═════ SUPPLIED RECORDS ═════

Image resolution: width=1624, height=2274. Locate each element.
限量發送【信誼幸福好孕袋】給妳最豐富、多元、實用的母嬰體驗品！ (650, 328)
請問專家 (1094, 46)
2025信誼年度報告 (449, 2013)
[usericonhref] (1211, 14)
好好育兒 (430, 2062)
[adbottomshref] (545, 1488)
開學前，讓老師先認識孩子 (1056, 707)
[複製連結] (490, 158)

═════
═════ SUPPLIED RECORDS ═════

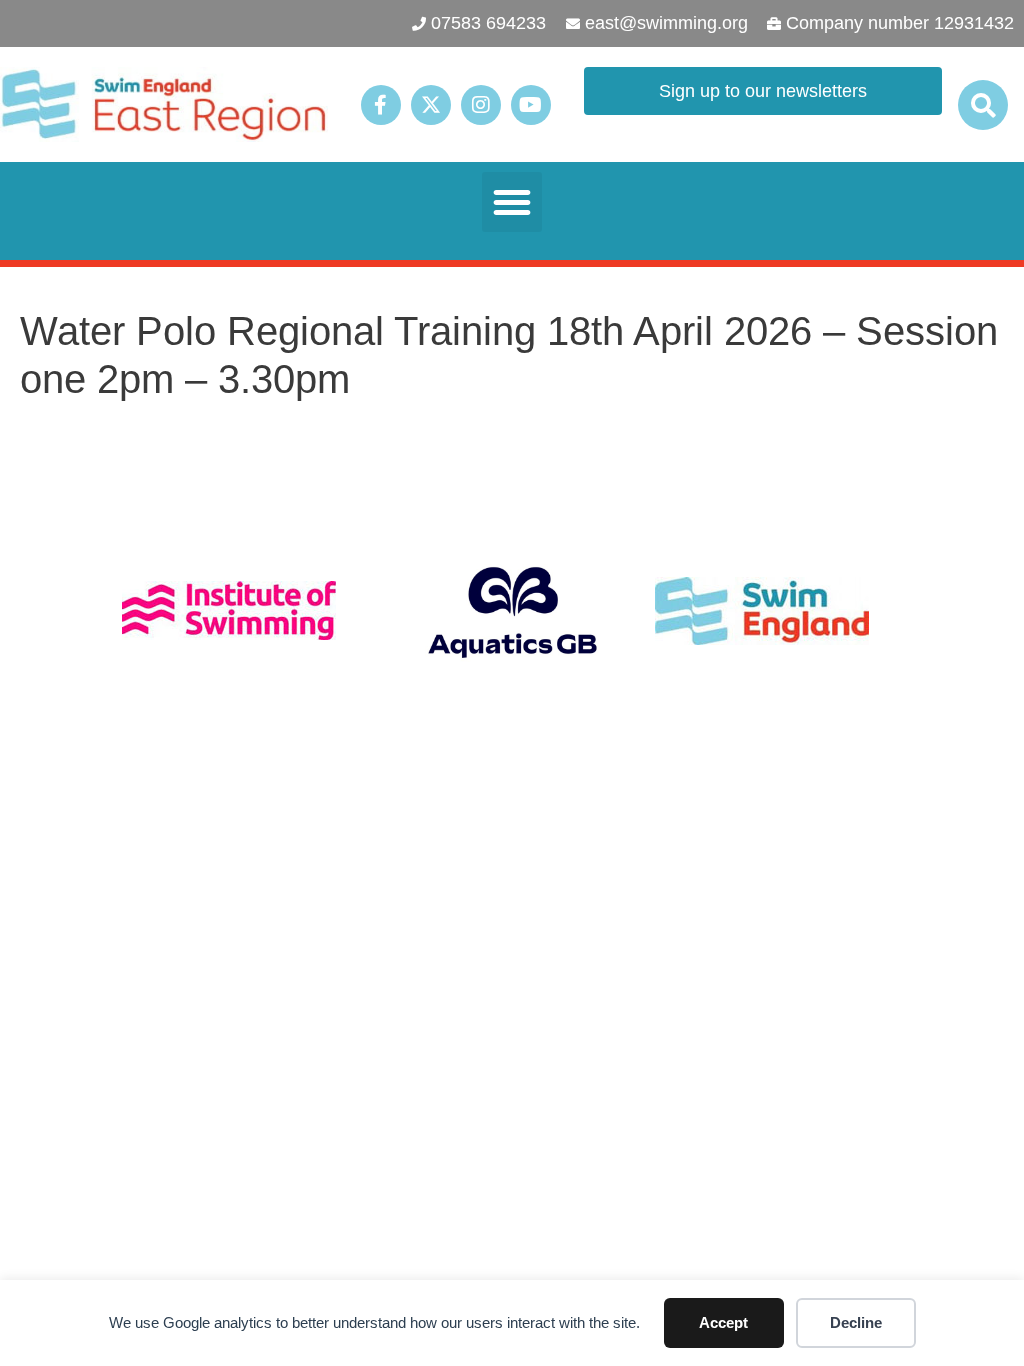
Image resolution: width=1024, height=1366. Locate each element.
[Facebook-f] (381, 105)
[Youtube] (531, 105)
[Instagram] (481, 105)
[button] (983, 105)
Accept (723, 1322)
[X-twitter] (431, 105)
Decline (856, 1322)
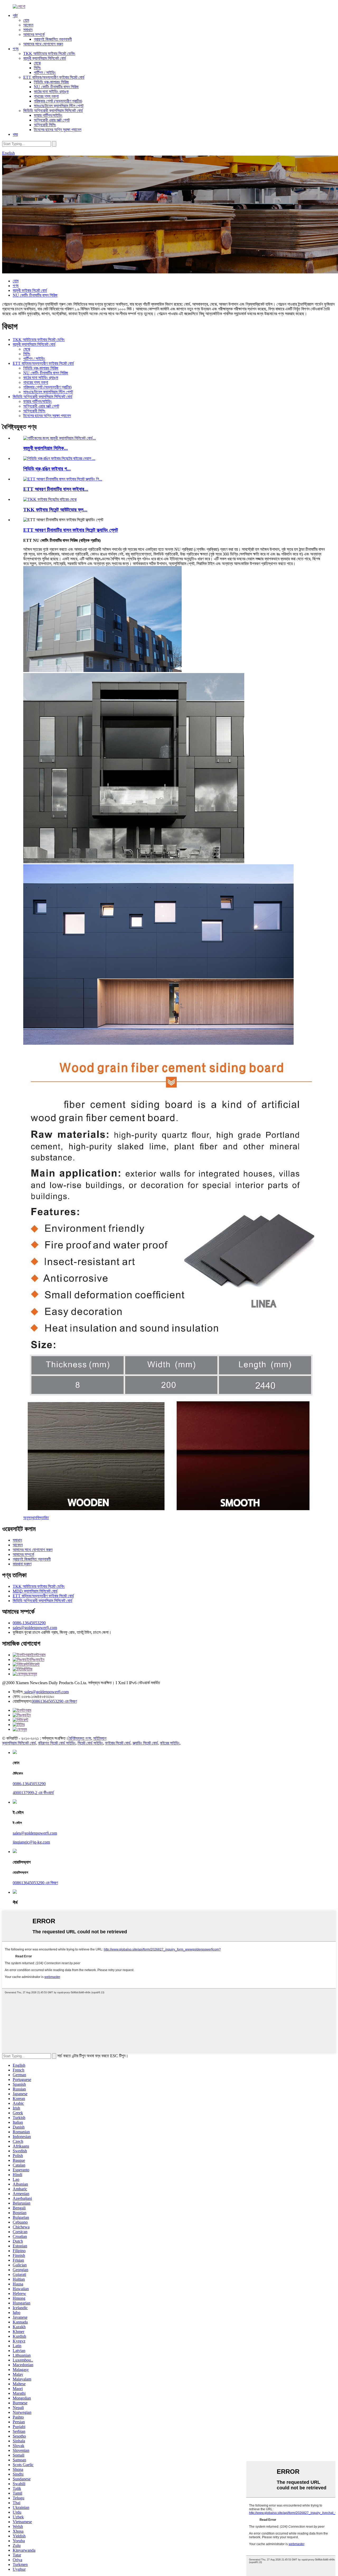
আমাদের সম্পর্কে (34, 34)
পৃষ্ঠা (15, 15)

═════
═════ SUPPLIED RECORDS ═════

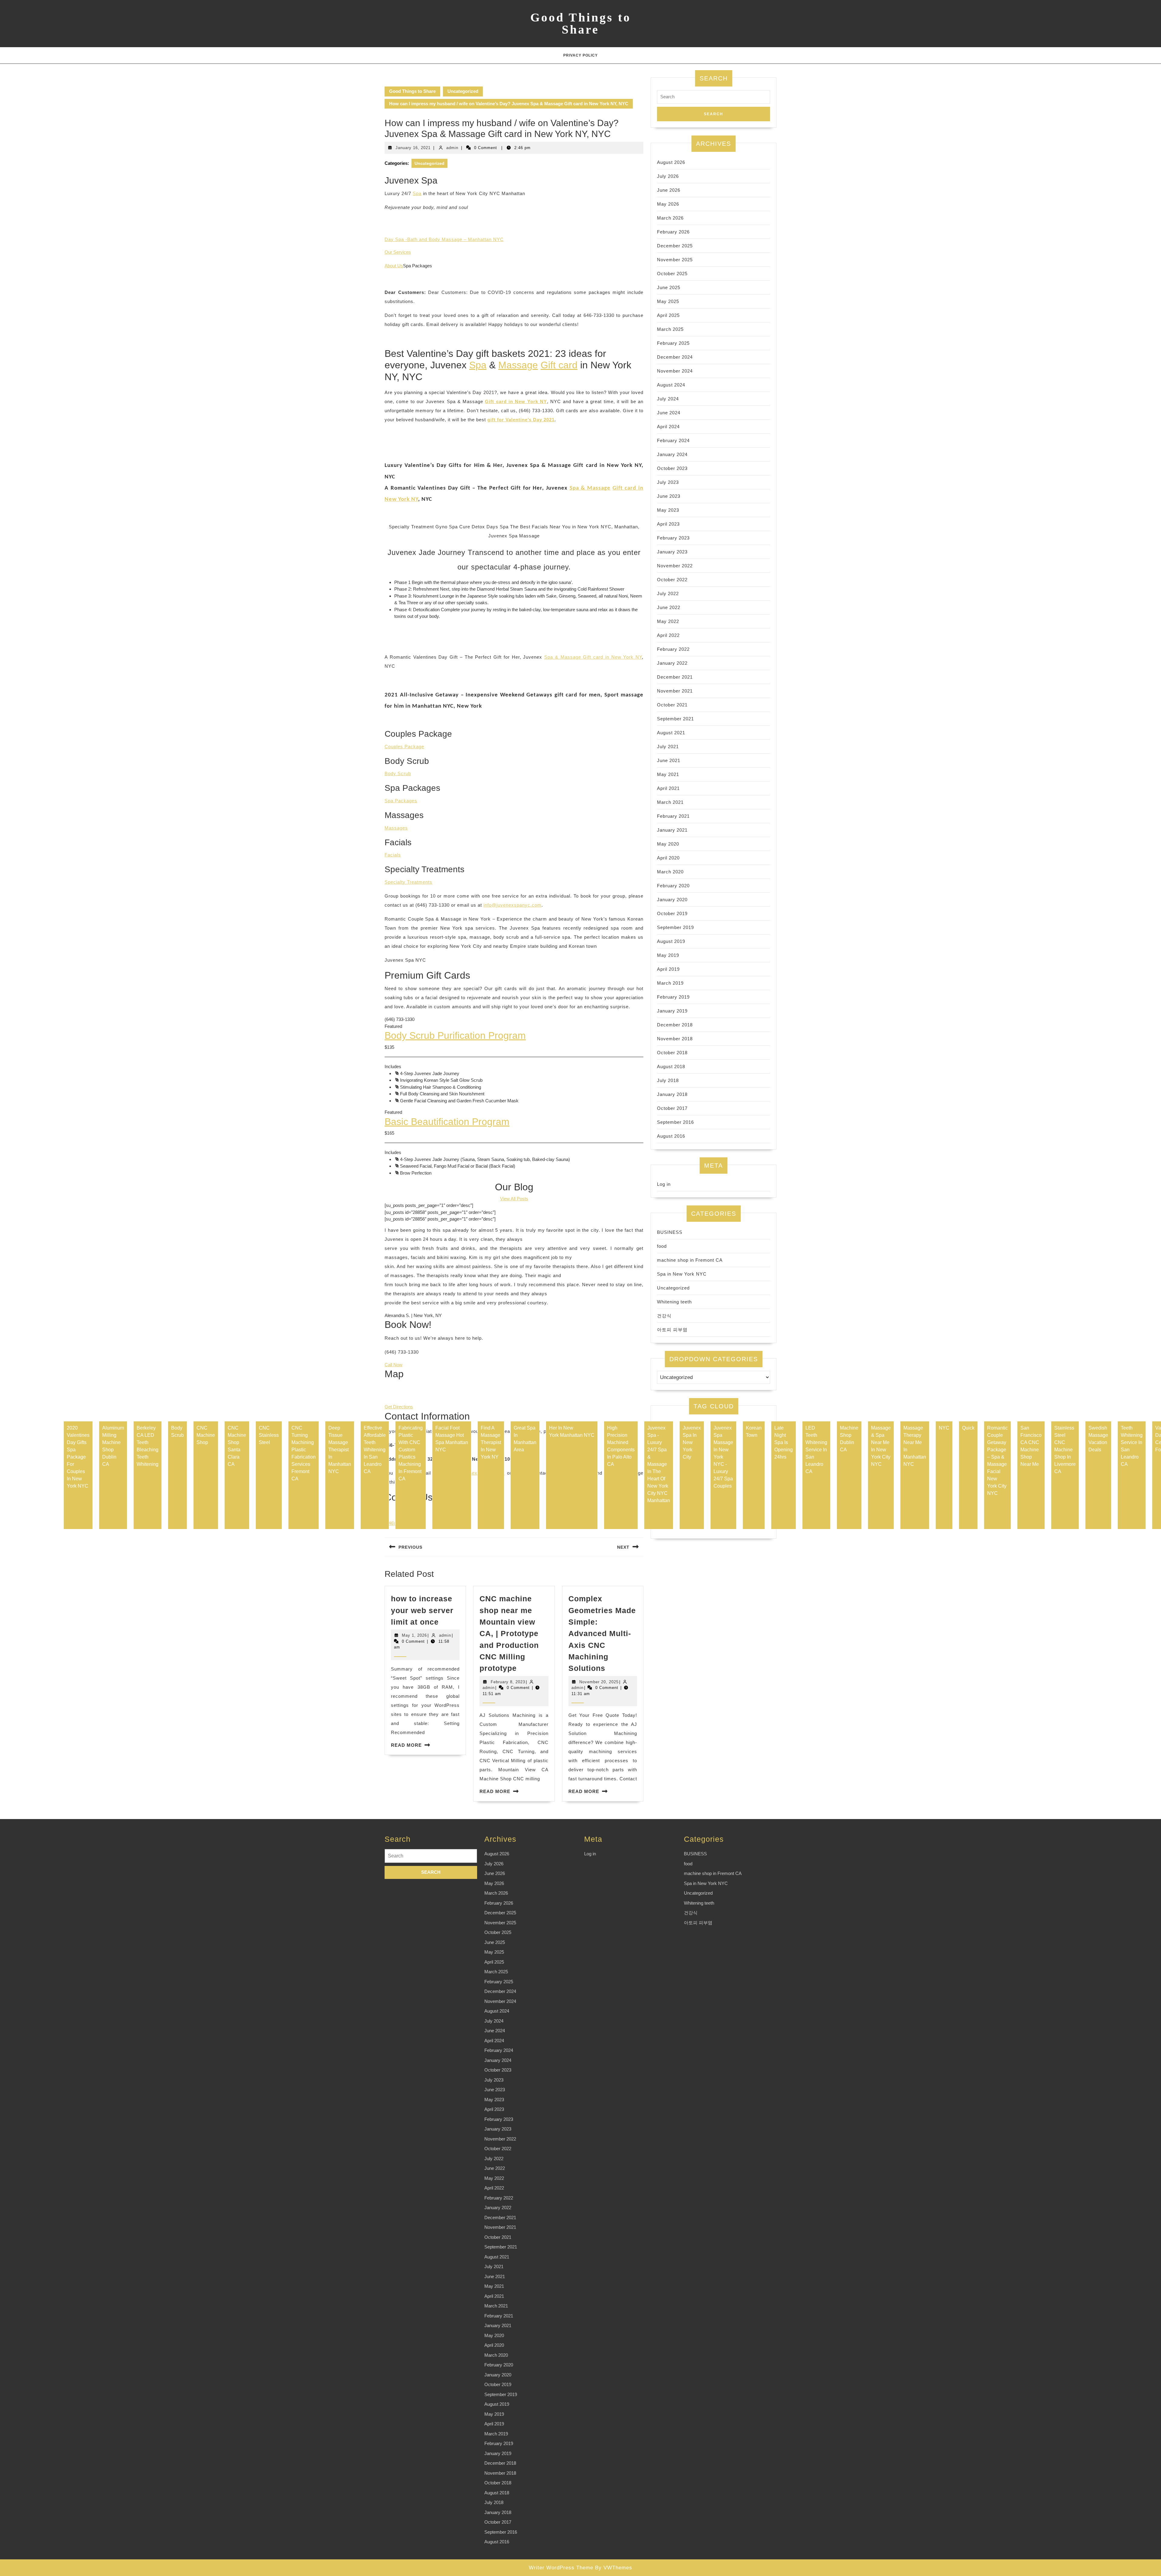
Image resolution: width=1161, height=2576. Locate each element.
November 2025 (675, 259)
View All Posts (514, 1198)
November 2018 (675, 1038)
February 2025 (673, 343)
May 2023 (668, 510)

═════

▶ _ACTION ITEM_
Search the records for the word "resolution", then list every line that has it.

▶ _WRITTEN ANSWER_
Image resolution: width=1624, height=2274. Locate each element.
Image resolution: width=1024, height=1366. Locate each element.
Image resolution: width=1161, height=2576. Locate each element.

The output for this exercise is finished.